Il est indispensable de tirer les conséquences de l'introduction de cette plante il y a plus de cent ans. La dissémination de l'ambroisie et les problèmes qu’elle entraîne doivent nous faire modifier nos pratiques, qu’il s’agisse du commerce des plantes ornementales exotiques, du contrôle des échanges horticoles ou de l'introduction d'OGM en plein champ. Une fois la plante introduite, elle peut bouleverser profondément les écosystèmes et elle est souvent difficile à éradiquer ; c'est le risque que font courir les OGM, espèces exogènes introduites volontairement.

En bref, je pense que cette proposition de loi doit s'inscrire dans une réflexion plus globale sur la lutte contre les espèces envahissantes et la protection de la biodiversité.

Ce texte permettra-t-il de lutter contre la prolifération de l'ambroisie ? Pour une grande part, les mesures proposées consistent à imposer des plans de lutte aux collectivités locales et aux préfets. Or, les collectivités locales agissent déjà lorsque le problème apparaît ; pourquoi ajouter des contraintes quand l'intelligence locale permet une action souvent efficace ? Il est surtout nécessaire de savoir comment lutter efficacement contre cette dissémination et de donner les moyens aux collectivités de le faire.

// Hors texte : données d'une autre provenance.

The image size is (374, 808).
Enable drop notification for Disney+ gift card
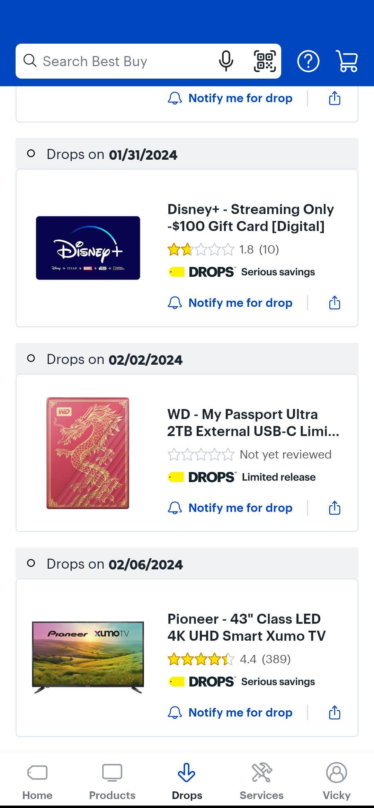pyautogui.click(x=230, y=303)
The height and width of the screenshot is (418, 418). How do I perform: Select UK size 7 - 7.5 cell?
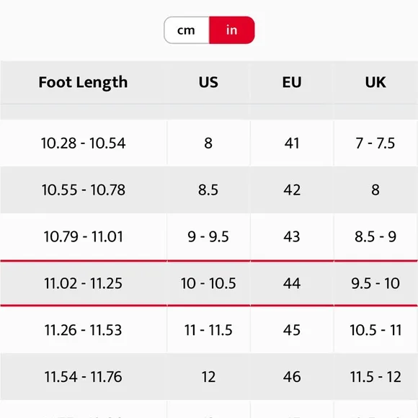[375, 143]
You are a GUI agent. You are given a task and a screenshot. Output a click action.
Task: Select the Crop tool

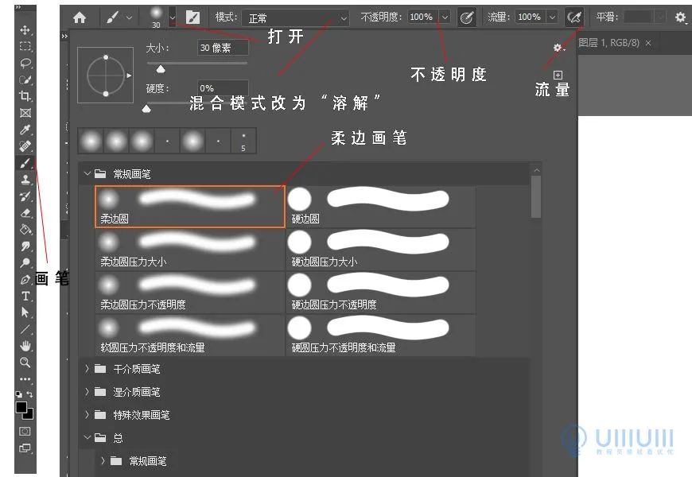click(26, 95)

Si ce dont il s’agit est d'utiliser des produits phytosanitaires, le remède risque d'être pire que le mal : imposer de supprimer l’ambroisie sans imposer une technique respectueuse de l'environnement, comme le fait la proposition de loi, peut entraîner un accroissement substantiel de l'utilisation de pesticides. C'est pourquoi les instituts de recherche doivent élaborer des méthodes de lutte écologiques contre cette plante. Je rappelle qu’après l'adoption récente d'une proposition de loi présentée par le groupe écologiste du Sénat, l'utilisation de produits phytosanitaires en dehors de l'agriculture ne sera de toute façon bientôt plus possible. Contre l’ambroisie, espèce envahissante qui craint la concurrence végétale, il faut développer la lutte biologique par la réintroduction d’espèces indigènes, une technique moins nocive pour l'environnement.

L’exposé des motifs de la proposition signale par ailleurs que la prolifération de l'ambroisie est liée à l'augmentation des rejets de gaz à effet de serre. Une mesure essentielle devrait donc être de tout faire pour atteindre l’objectif de division par quatre de ces émissions d’ici à 2050.

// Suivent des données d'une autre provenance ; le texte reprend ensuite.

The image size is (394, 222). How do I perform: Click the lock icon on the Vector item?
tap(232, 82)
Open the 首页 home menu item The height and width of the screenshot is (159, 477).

De même, l'ambroisie se développant davantage dans des zones de monoculture, notamment de tournesol, et peu dans les espaces naturels, nous devons nous attacher à promouvoir une agriculture biologique, respectueuse de l'environnement et de la biodiversité.

Les mesures proposées aux articles 8 et 9, qui concernent d’une part le niveau de contamination par les graines d'ambroisie des aliments pour animaux, d’autre part l'obligation de couvrir les sols nus, vont dans le bon sens ; il conviendra de privilégier les couvertures végétales telles que le trèfle, et ne pas « artificialiser » les sols.

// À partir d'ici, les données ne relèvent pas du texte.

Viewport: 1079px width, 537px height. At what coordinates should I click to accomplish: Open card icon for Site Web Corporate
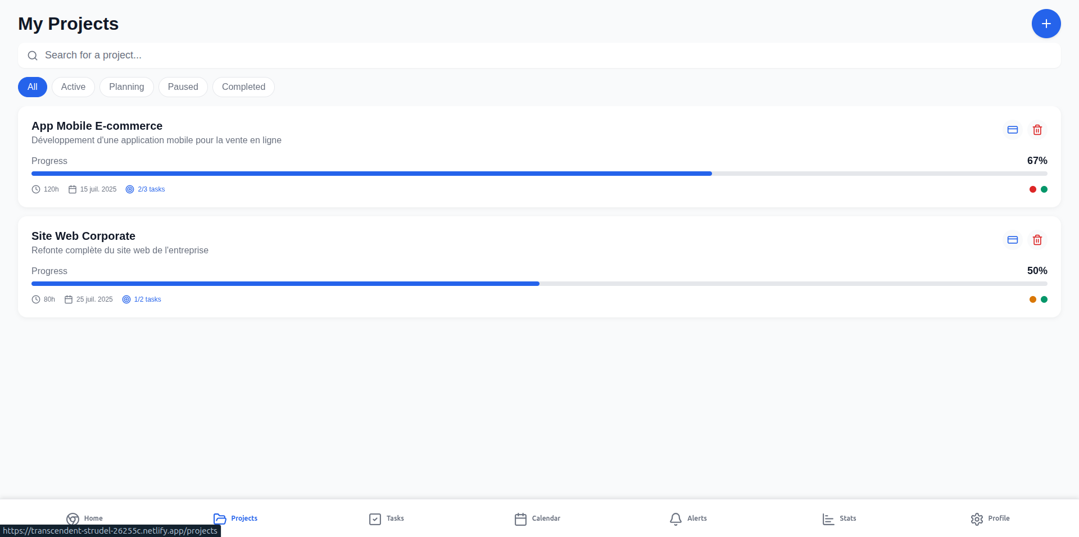[1012, 240]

La lutte contre l'ambroisie est un combat difficile. La proposition de loi, bien qu’imparfaite, apporte un début de solution. C'est pourquoi le groupe écologiste pourrait envisager de la soutenir si elle était précisée lors de l’examen en séance publique. Nous présenterons des amendements à cette fin ; ils porteront particulièrement sur le volet « prévention » – par la mise en culture des friches industrielles – et sur les moyens de lutter contre l’ambroisie, car il faut choisir des modes d’action biologiques et soutenables, telles les plantations indigènes.

M. le rapporteur. J’ai écouté attentivement vos commentaires. L’ambroisie pose des problèmes compliqués dans presque tous les départements français. L’objectif du texte n’est donc pas d’éradiquer la plante – nous n’y parviendrons pas – mais de gérer son développement, actuellement exponentiel. Les mesures à prendre, diverses, sont de notre responsabilité partagée, sous la houlette des préfets. C’est pourquoi nous proposons d’instituer, dans chaque commune, un agent référent chargé de coordonner la lutte contre la dissémination de l’ambroisie avec les services compétents de l’État. Ma commune compte deux agents référents, et le remarquable travail d’information qu’ils accomplissent me permet de contacter les propriétaires défaillants. La sévérité à l’égard de ceux qui refusent de prendre part aux campagnes de destruction doit être la règle ; c’est là qu’interviendra le préfet, qui imposera d’agir.

Je partage sans réserve votre opinion sur les risques liés à l’utilisation des produits phytosanitaires. J’avais d’ailleurs demandé à Mme Roselyne Bachelot, alors ministre de l'écologie et du développement durable, que des recherches soient menées sur des moyens d’action biologiques ; cela n’a malheureusement pu aboutir, sans doute faute des moyens nécessaires.

L’invasion ne nous concerne pas seuls : l’ambroisie est aussi présente dans d’autres pays d’Europe, singulièrement en Hongrie, ainsi qu’en Amérique du Nord d’où elle provient. Nous devons rassembler nos efforts pour lutter contre sa dissémination mais aussi, à notre niveau, agir pour cerner et gérer au mieux ce mal qui progresse.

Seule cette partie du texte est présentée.